### Job
Write out, word for word, the passage of the text on rebuilding a binary tree that starts with "This is a well" and goes on through "rebuild the tree.".

### Text section

########################################

Rebuild a binary tree from Inorder and Preorder traversals

This is a well known problem where given any two traversals of a tree  such as inorder & preorder or inorder & postorder or inorder & levelorder traversals we need to rebuild the tree.

The following procedure demonstrates on how to rebuild tree from given inorder and preorder traversals of a binary tree:

  • Preorder traversal visits Node, left subtree, right subtree recursively
  • Inorder traversal visits left subtree, node, right subtree recursively
  • Since we know that the first node in Preorder is its root, we can easily locate the root node in the inorder traversal and hence we can obtain left subtree and right subtree from the inorder traversal recursively

Consider the following example:

Preorder Traversal:    1    2    4    8    9    10    11    5    3    6    7

Inorder Traversal:       8    4    10    9    11    2    5    1    6    3    7

Iteration 1:

Root – {1}

Left Subtree – {8,4,10,9,11,2,5}

Right Subtree – {6,3,7}

Iteration 2:

Root – {2}

Left Subtree – {8,4,10,9,11}

Right Subtree – {5}

Root – {3}

Left Subtree – {6}

Right Subtree – {7}

Iteration 3:

Root – {2}

Left Subtree – {8,4,10,9,11}

Right Subtree – {5}

Root – {3}

Left Subtree – {6}

Right Subtree – {7}

Root – {4}

Left Subtree – {8}

Right Subtree – {10,9,11}

Done Done

Iteration 4:

Root – {2}

Left Subtree – {8,4,10,9,11}

Right Subtree – {5}

Root – {3}

Left Subtree – {6}

Right Subtree – {7}

Root – {4}

Left Subtree – {8}

Right Subtree – {10,9,11}

Done Done
Done R – {9}

Left ST – {10}

Right ST-{11}

Done Done

The following are the two versions of programming solutions even though both are based on above mentioned algorithm:

  • Creating left preorder, left inorder, right preorder, right inorder lists at every iteration to construct tree
  • Passing index of preorder and inorder traversals and using the same input list to construct tree

Implementation for Node, Tree, BinaryTree can be obtained from my previous post.

Creating left preorder, left inorder, right preorder, right inorder lists at every iteration to construct  tree

In this version we create left preorder, left inorder, right preorder, right inorder sublists and construct tree recursively. This follows procedure as described above diagrammatically.

package ds;

import java.util.ArrayList;
import java.util.List;

public class InorderPreorder
{
    public InorderPreorder()
    {
    }

    public Node constructBinaryTree(List preOrder, List inOrder)
    {
        Node node = null;
        List leftPreOrder;
        List rightPreOrder;
        List leftInorder;
        List rightInorder;
        int inorderPos;
        int preorderPos;

        if ((preOrder.size() != 0) && (inOrder.size() != 0))

########################################

### Supplied information
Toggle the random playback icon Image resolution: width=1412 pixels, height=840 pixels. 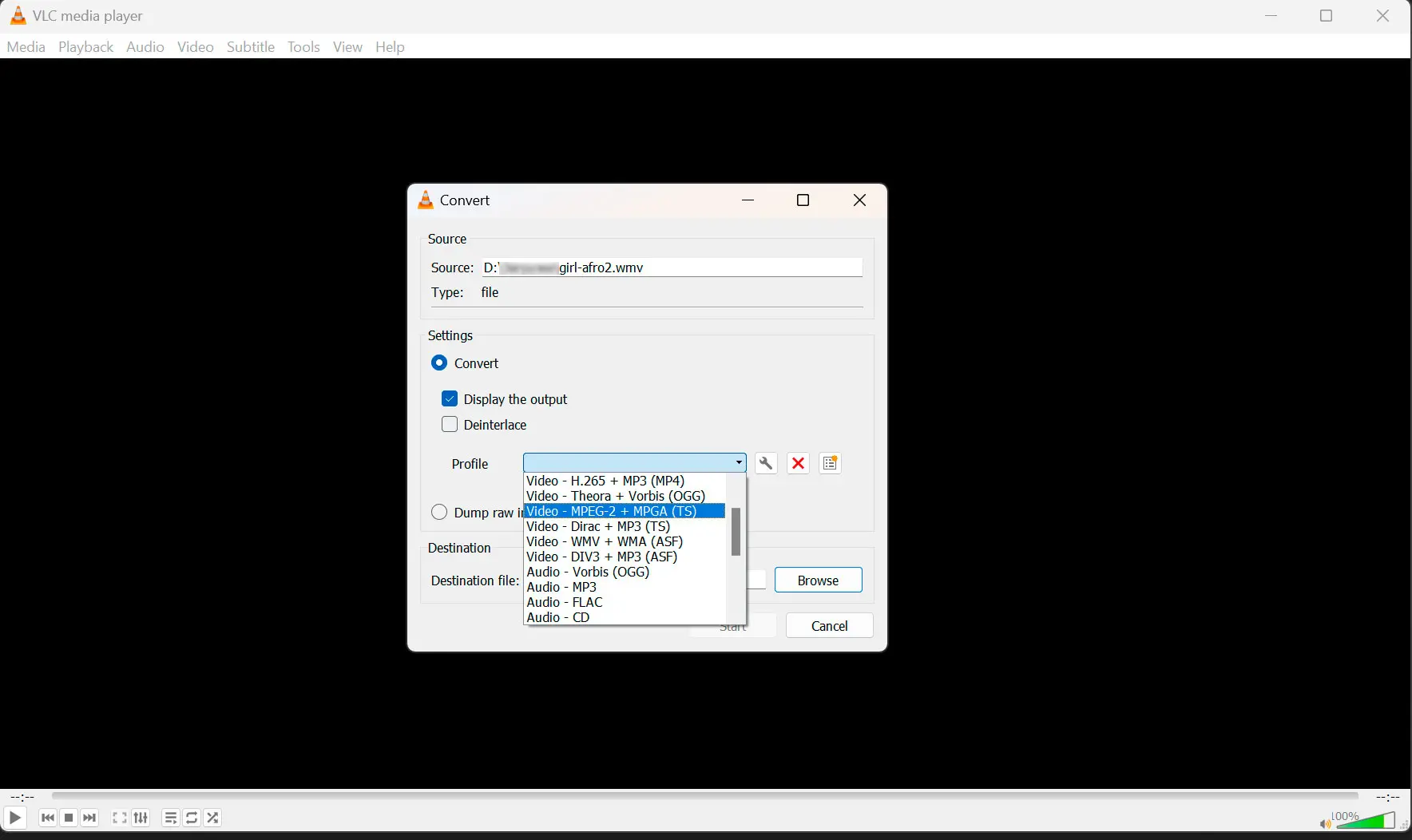(x=212, y=818)
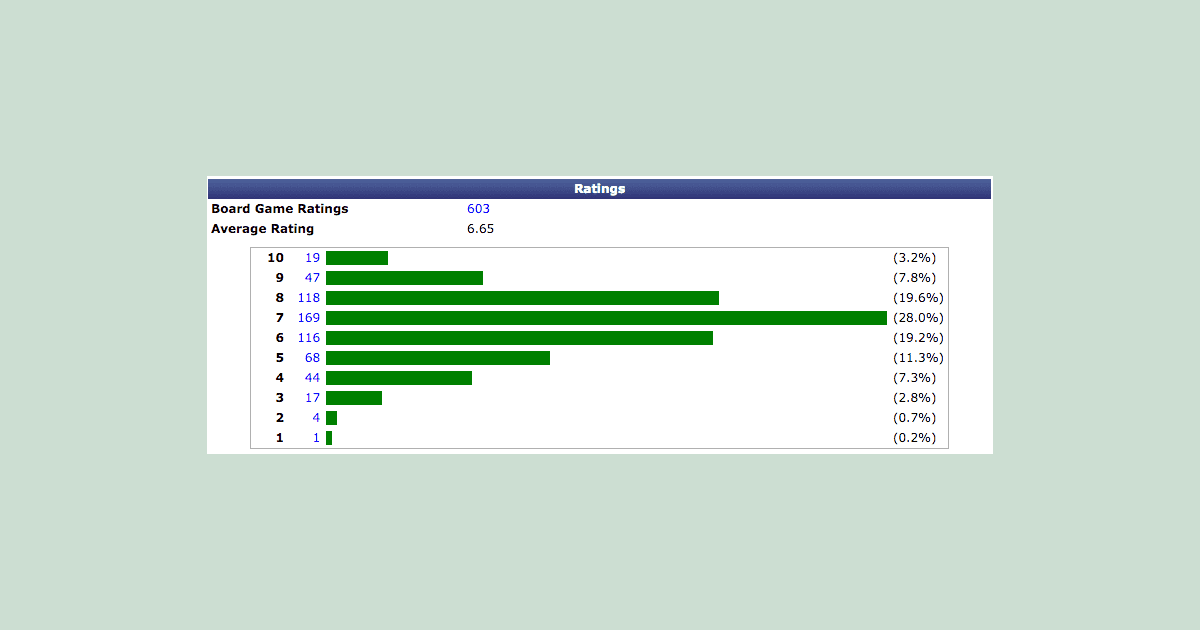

########################################

### Exercise answer
This is a well known problem where given any two traversals of a tree  such as inorder & preorder or inorder & postorder or inorder & levelorder traversals we need to rebuild the tree.